The lazy practitioners of medicine and the greedy, deep pockets of the big-pharma industry don’t help by over-prescribing medication to people who don’t need it and could benefit solely from exercise, healthy eating and socialization.
But, for some of us, a healthy lifestyle isn’t enough.
I’ve went overboard on healthy eating and exercise regimes, I do daily meditation, I practice the wishful thinking practice of gratitude affirmations, I journal and read, I practice Cognitive Behavioural technics.
That all definitely helps.
In the short term.
Eventually, life comes crashing down for those of us with chemical imbalances in the brain.
And, it doesn’t help that there is a stigma around anti-depressants.
On one side are those people saying that “anti-depressants are a hoax perpetuated by pharmaceutical companies and doctors who receive kick-backs for prescribing them to as many people as possible, regardless of whether they need them or not.”
The other side are the people who hear the word “anti-depressant” and forever use it against you as a way to win arguments – “that’s the depression talking” – and are quick to discredit your abilities by labelling you crazy and unstable.
Then there’s the “tough-love” crowd who tell you, “just suck it up, bitch!

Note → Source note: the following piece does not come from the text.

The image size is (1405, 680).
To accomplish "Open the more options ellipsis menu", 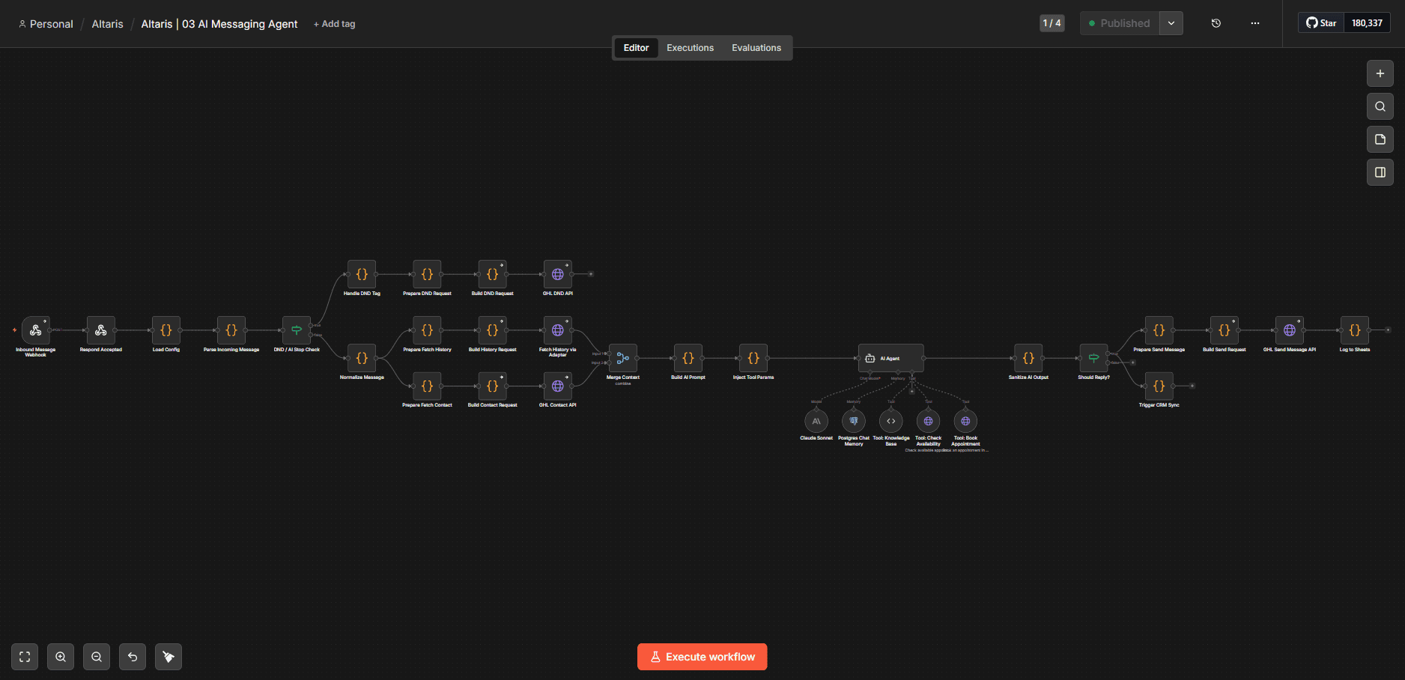I will click(1254, 23).

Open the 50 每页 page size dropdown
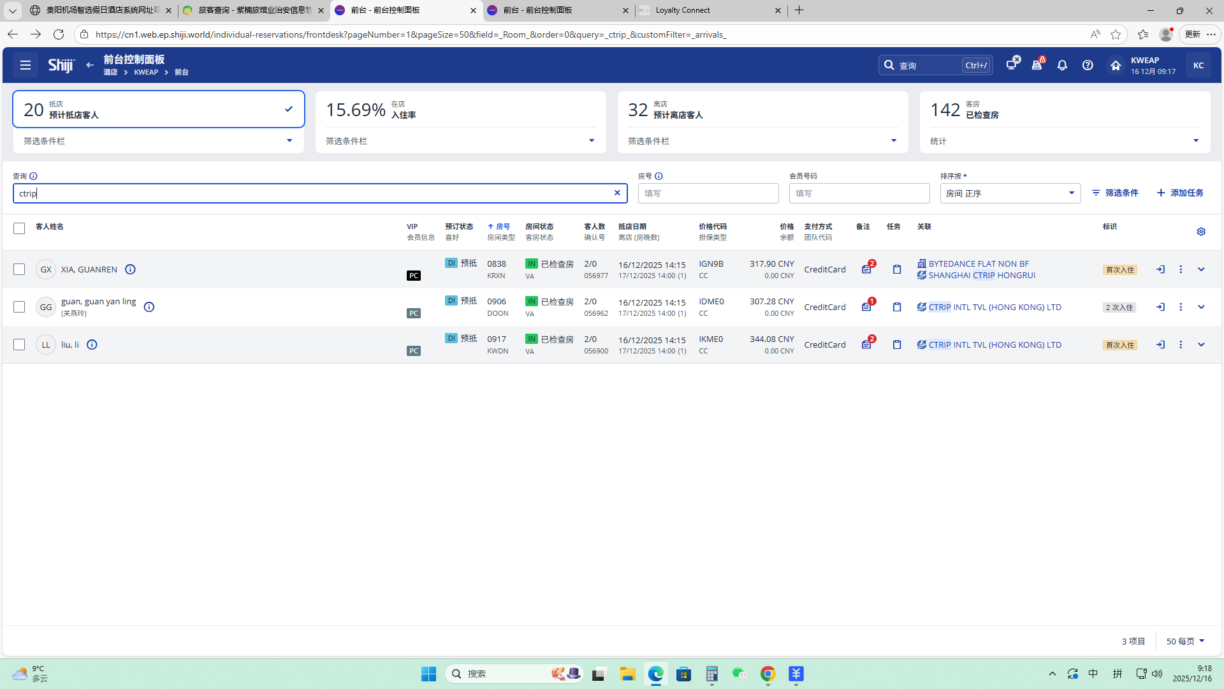click(x=1185, y=641)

Life is full of setbacks, so get over it and move on.”
So, no wonder so many people steer clear from seeking help for an illness that will fandangle you into suicide.
Me, on the other hand, wasn’t worried about the opinions of others; at least in regards to taking medication.
What worried me was losing my creativity because the “authorities” and “self-help gurus” kept telling me that anti-depressants would stifle my creativity.
And, creativity is one of the reasons I wake up and breathe each day.
Plus, scientist link depression and anxiety to high creativity and researchers claim that writers are 121% more likely to suffer from bipolar depression than the general population.
And, they are also 50% more likely to commit suicide.
So, I believed it was necessary to take the risk because writing wasn’t something I was willing to give up, ever.
Well, maybe not “ever…”
I believed them, because each time I wrote something – while not using medication – it got better and better.
But, that’s because I’d keep writing, every day.
Sure, depression helped me isolate myself, which provided me with endless hours of smashing the keyboard to unleash my inner rage and self-loathing, but it was at a trade-off for a normal, socially healthy lifestyle, which adds a perspective of life that the recluse can only read about .
So, consider this…
If you’re on medication and YOU KEEP BEING CREATIVE how could you possibly become LESS creative?
The only way your creativity will be affected by depression is if your depression kills you.
And, that’s the END GAME of the illness.
If you stay away from help and isolate yourself and write, paint, sculpt OF COURSE YOU’RE GETTING BETTER at whatever creative endeavour you pour your soul into.
But, if you’re on medication and do the same, you’ll get better, too.
That’s called practice.
And, that’s what makes you better at something.
So, “depression kills creativity” is backwards.
Depression kills the creative minds that refrain from using anti-depressants, antipsychotics, mood stabilizers or whatever other medications may (actually) be needed.